LLama2 70b on GC | C2C Community

LLama2 70b on GC

  • 26 September 2023
  • 8 replies

Userlevel 3
Badge +2

Hi Community, I am hoping you can help me out. I recently read that I can easily use vortex to launch Llama and it shouldn’t be difficult. Has this been others experience? I was recently told that it would be a long process to fine tune Llama2 70b but keep reading other articles of people making it happen in matter of hours. Any experience with this? Also, how can I figure out the hourly costs to host Llama2 on GC?

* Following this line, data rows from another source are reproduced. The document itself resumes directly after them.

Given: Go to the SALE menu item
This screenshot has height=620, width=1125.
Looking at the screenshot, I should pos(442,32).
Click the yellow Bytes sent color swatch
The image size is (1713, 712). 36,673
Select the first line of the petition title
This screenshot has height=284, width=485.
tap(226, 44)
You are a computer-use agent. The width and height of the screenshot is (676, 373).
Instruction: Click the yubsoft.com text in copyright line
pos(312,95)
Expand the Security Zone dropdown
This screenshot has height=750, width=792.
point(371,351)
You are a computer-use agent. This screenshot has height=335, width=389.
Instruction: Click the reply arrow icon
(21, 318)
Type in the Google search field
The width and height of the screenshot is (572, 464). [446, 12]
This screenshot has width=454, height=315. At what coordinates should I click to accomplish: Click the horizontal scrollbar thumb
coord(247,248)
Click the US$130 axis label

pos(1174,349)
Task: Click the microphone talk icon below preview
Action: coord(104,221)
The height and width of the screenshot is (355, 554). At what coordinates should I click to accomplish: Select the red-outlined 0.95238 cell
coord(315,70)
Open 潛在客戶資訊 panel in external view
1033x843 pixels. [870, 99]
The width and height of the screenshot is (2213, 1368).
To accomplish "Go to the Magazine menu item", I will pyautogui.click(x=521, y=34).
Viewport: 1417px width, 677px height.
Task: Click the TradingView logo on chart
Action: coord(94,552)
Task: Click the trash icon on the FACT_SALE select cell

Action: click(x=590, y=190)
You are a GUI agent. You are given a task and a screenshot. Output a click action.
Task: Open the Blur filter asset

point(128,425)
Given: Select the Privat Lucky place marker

I appreciate any feedback you can offer.





Best answer by malamin 28 September 2023, 02:37

View original

8 replies

Userlevel 7
Badge +17

To figure out the hourly costs of hosting a specific model on Google Cloud (GC), you would need to consider various factors, such as the instance type, storage requirements, and network usage. GC provides a pricing calculator on their website which can help you estimate the costs based on your specific configuration. You can access the Google Cloud pricing calculator at https://cloud.google.com/products/calculator

Userlevel 3
Badge +2

Thanks Kate on your quick response. Any thoughts on my other questions?

Userlevel 7
Badge +29

@Nelson, you were trying to work around a bit with Llama2… Can you perhaps drop a piece of advice here? Thanks! 

Userlevel 7
Badge +35

Hello @ChambiarGirl ,

Thank you for open this discusstion here. It’s really interesting and Fine-tuning Llama2 70b in a matter of hours is still a challenge, but it is becoming increasingly possible with the latest advances in hardware and software. For example, the Hugging Face Transformers library provides a number of techniques for efficient fine-tuning, such as QLoRA and FlashAttention 2.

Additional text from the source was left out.